I recognise the probing nature of many of the amendments that suggest the removal of certain subsections. My hon. Friend the Member for Nottingham, North spoke on several occasions of the Lord Chief Justice's chairing the Sentencing Guidelines Council. Strong support has been expressed for his role, not least because the council is continuing the role currently undertaken by the Court of Appeal, Criminal Division, of which the Lord Chief Justice is head. In those circumstances, I see no benefit in providing him with a casting vote, which would be the effect of one amendment. Leaving the final decision to a single member of the judiciary, however eminent, would be less satisfactory than at present. The guidelines are currently delivered by courts, or through the efforts of a group working on the magistrates courts sentencing guidelines; they will be delivered in future under the arrangements that the Sentencing Guidelines Council itself is to establish.
Preserving proper judicial independence is therefore extremely important.
I repeat with great brevity what I said on earlier amendments. When it comes to the precise nature of Parliament's role, hon. Members have offered various solutions to achieve the necessary subtlety and sophistication. I recognise that we are all reflecting on it as we speak—the Government, the Opposition and those who subscribed their names to amendments—and that we will return to it on Report. I hope that this afternoon's conversation will continue, because I know that my right hon. Friend the Home Secretary is genuinely interested in the range of ideas on how it can be achieved. To the extent that it might be possible to achieve a consensus, it would clearly be beneficial if we could do it by the time that we reach Report.

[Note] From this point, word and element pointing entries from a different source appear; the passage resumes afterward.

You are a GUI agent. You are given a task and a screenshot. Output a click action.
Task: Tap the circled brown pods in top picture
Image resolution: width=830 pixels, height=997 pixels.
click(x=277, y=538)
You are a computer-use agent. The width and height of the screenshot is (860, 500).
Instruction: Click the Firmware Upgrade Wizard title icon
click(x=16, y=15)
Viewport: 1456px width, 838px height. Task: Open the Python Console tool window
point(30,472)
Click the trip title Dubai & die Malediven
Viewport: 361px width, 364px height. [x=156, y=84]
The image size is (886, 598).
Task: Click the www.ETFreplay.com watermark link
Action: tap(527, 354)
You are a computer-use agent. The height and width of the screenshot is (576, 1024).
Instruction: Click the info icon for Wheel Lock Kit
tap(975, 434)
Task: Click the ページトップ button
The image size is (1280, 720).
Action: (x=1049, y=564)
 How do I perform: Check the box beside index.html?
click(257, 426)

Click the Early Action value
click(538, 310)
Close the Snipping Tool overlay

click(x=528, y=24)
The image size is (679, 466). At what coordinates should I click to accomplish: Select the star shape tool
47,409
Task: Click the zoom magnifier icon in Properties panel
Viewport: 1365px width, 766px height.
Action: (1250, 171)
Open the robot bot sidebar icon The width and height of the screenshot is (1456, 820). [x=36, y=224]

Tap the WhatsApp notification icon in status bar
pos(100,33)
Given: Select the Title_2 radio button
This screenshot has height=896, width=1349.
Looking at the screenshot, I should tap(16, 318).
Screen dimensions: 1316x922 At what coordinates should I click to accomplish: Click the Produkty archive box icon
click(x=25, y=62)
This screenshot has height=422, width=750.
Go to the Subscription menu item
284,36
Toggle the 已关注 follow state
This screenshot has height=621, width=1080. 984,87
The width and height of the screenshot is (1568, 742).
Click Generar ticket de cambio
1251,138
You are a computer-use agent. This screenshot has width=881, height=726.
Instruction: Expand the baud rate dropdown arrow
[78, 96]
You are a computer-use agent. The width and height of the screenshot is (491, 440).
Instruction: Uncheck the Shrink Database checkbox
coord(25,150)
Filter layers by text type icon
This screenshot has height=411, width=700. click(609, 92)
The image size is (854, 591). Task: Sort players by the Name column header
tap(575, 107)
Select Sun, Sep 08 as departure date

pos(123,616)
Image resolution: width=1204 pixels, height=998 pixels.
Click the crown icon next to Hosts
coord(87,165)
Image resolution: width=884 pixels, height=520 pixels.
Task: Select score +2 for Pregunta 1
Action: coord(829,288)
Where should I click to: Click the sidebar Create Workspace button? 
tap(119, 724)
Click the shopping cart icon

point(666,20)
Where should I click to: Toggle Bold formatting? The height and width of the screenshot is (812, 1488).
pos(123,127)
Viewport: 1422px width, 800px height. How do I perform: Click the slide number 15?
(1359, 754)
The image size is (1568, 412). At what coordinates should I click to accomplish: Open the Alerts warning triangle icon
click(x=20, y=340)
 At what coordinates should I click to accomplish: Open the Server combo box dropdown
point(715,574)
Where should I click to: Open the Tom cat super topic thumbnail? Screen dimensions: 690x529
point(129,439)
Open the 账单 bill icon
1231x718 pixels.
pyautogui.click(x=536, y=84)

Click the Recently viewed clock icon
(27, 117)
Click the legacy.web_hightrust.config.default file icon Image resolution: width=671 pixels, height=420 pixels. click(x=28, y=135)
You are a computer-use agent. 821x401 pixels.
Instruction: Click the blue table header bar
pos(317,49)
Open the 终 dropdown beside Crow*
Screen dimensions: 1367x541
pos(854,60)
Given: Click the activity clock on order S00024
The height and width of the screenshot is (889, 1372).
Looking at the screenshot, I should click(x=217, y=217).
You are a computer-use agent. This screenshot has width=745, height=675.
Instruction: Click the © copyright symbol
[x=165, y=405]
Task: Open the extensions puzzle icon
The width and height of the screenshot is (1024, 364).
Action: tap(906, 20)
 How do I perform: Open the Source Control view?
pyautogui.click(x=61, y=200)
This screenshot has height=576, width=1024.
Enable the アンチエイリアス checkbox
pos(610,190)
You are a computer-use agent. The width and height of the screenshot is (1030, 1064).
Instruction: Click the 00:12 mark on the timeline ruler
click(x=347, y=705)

I am grateful to the Minister for his comments. In a moment, I shall ask the Committee's leave to withdraw the amendment. I am mindful of the criticisms that have been made of the proposal; it was not perfect, and I realise that it had inherent problems. However, it is too easy for such a parliamentary dimension to be watered down and sidelined. I fear that it will be diminished if it is left to the mechanism of a Select Committee; history shows all too clearly how easily that can happen. I have served on other Select Committees and seen how easy it is to shunt a subject into the long grass. If we want Parliament to do something, Parliament must play an affirmative role in the process.
I realise that that is difficult, but I hope that the Minister will consider that aspect and that we can reconsider the matter on Report. I beg to ask leave to withdraw the amendment.
Amendment, by leave, withdrawn.
Sitting suspended for a Division in the House.
On resuming—
Clause 153 ordered to stand part of the Bill.